(Beginning of SUPPLIED TEXT)
AWS EC2 Security: Instance Hardening and Network Controls

Part of the Cybersecurity Skills Guide — This article is one deep-dive in our complete guide series.

By HADESS Team | February 28, 2026 | Updated: February 28, 2026 | 5 min read

EC2 instances are the most common workload in AWS, and they are also the most common entry point for attackers. A misconfigured security group, a public-facing instance with an unpatched service, or an exposed IMDS endpoint can turn into a full account compromise quickly. Here is what you need to get right.

IMDSv2 — Enforce It

The Instance Metadata Service (IMDS) is how EC2 instances retrieve their IAM role credentials, network configuration, and user data. IMDSv1 responds to simple HTTP GET requests, which makes it trivially exploitable through SSRF vulnerabilities. An attacker who can make your application issue an HTTP request to 169.254.169.254 gets your instance role credentials.

IMDSv2 requires a session token obtained through a PUT request with a hop limit of 1. This blocks most SSRF attacks because the PUT method and the hop limit prevent exploitation through proxies and container boundaries.

Enforce IMDSv2 at launch by setting HttpTokens: required in your launch template. Use an SCP or IAM policy condition ec2:MetadataHttpTokens to prevent anyone from launching instances with IMDSv1 enabled.

Security Groups

Security groups are stateful firewalls at the instance level. The biggest mistakes: allowing 0.0.0.0/0 ingress on SSH or RDP, using overly broad port ranges, and not restricting egress.

Restrict egress. Most applications only need to talk to specific services. Default-allow egress lets attackers exfiltrate data and establish C2 channels. Start with deny-all egress and open only what your application needs: HTTPS to specific endpoints, database ports to your RDS subnet, and DNS.

Reference security groups by ID instead of CIDR blocks when resources are in the same VPC. This way, when IPs change, your rules still work.

AMI Scanning and Hardening

Bake hardened AMIs using a pipeline. Start from a minimal base image (Amazon Linux 2023 or Ubuntu minimal), apply CIS benchmarks, remove unnecessary packages and services, and scan the result with Inspector or a third-party tool before promoting it to your approved AMI registry.

Use AMI deprecation to prevent teams from launching outdated images. Combine this with an AWS Config rule that flags instances running on non-approved AMIs.

Patch Management

Use Systems Manager Patch Manager to automate patching. Define patch baselines per OS, set maintenance windows, and use State Manager associations to enforce compliance. Scan instances daily and patch on a schedule that matches your risk tolerance.

For immutable infrastructure, replace instances rather than patching them. Build a new AMI with current patches, update your Auto Scaling Group launch template, and do a rolling replacement.

Key Pairs and Access

Stop using SSH key pairs for instance access. Use Systems Manager Session Manager instead. It provides authenticated, logged, and auditable shell access without opening port 22 or managing keys. Every session is recorded in S3 and CloudWatch.
(End of SUPPLIED TEXT)
(Beginning of EXERCISE DATA)
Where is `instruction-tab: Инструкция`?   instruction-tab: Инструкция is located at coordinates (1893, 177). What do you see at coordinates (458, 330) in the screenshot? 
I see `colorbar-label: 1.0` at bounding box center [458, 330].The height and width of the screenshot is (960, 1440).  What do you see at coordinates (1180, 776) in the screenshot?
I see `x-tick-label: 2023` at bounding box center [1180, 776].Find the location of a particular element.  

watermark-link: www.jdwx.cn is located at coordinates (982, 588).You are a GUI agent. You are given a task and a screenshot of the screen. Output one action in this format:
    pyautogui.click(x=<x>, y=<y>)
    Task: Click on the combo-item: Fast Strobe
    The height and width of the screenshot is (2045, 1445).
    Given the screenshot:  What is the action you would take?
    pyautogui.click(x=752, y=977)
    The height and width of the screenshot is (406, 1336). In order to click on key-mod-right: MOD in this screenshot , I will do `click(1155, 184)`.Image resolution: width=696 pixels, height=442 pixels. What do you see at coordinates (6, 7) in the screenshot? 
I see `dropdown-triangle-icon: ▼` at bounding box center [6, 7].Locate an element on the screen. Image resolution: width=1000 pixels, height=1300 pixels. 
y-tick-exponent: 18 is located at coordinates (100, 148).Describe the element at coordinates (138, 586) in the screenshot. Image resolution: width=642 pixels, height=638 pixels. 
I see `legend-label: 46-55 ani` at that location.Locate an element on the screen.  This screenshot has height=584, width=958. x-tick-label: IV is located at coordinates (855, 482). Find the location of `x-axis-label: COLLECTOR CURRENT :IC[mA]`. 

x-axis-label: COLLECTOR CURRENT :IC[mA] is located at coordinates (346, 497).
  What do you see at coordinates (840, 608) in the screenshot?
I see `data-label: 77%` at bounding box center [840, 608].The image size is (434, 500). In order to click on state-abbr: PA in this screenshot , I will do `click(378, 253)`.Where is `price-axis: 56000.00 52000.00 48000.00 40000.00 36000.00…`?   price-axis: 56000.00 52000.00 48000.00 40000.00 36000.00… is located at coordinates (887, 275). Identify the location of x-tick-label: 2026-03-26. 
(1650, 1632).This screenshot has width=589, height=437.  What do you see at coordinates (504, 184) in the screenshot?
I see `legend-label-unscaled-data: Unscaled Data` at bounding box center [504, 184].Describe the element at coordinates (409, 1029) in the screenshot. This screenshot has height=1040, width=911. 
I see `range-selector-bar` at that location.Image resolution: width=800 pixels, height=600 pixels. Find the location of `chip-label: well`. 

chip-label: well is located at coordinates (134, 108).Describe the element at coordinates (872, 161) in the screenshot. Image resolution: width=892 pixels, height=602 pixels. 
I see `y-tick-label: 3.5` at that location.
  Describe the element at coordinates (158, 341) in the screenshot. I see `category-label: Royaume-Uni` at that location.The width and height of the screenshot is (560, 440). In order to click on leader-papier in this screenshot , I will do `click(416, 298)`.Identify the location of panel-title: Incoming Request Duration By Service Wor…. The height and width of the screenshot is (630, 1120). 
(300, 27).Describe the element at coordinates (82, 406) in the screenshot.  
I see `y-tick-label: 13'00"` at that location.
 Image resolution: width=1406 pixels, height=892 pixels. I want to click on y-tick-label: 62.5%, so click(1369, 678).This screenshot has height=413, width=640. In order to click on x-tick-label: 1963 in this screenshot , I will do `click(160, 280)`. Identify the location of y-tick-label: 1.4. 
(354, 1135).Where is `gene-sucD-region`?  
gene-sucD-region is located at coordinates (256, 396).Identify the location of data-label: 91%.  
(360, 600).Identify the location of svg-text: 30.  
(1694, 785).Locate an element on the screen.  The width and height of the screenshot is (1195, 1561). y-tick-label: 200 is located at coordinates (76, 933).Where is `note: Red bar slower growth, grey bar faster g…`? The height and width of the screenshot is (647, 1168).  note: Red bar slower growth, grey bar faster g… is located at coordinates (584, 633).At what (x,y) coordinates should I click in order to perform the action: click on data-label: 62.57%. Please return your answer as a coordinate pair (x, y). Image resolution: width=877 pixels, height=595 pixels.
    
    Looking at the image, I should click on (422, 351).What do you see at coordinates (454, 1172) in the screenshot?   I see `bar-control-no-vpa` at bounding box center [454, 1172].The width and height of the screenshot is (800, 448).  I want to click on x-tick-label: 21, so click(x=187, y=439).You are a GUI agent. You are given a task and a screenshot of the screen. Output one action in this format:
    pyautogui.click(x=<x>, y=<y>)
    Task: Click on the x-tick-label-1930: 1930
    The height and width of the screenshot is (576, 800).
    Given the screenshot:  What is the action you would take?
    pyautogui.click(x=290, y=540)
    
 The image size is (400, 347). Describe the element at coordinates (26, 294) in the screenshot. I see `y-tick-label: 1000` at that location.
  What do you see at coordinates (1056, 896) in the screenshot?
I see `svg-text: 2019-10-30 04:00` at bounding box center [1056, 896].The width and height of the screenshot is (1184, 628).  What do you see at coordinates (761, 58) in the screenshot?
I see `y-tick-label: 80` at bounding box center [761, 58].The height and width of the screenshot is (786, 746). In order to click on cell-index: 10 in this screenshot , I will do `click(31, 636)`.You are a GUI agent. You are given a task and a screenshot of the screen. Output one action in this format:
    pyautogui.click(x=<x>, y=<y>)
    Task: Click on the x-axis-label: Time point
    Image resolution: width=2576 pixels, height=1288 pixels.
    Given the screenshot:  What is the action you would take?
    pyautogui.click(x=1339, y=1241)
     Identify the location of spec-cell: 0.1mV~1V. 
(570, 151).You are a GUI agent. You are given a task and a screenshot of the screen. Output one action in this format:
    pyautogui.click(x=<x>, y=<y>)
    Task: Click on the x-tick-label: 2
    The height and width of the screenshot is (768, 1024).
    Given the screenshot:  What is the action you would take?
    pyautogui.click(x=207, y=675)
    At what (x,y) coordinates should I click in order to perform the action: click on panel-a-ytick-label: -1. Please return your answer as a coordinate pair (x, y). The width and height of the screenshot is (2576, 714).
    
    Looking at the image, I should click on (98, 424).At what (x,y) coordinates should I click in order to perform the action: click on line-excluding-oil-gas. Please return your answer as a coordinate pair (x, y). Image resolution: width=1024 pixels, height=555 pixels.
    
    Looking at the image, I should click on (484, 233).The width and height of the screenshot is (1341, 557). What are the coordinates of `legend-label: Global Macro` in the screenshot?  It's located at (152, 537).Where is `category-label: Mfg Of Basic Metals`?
(End of EXERCISE DATA)
* **APPLY WHAT YOU READ**
A. Translate into Spanish this sentence from the EC2 security text: "Security groups are stateful firewalls at the instance level."
B. Quote the EC2 security text word for word, starting with "For immutable infrastructure, replace" and going on through "a rolling replacement.".
The lines above are separate material, apart from the EC2 security text.

* **WRITTEN RESPONSES**
A. Los grupos de seguridad son firewalls con estado a nivel de instancia.

B.
For immutable infrastructure, replace instances rather than patching them. Build a new AMI with current patches, update your Auto Scaling Group launch template, and do a rolling replacement.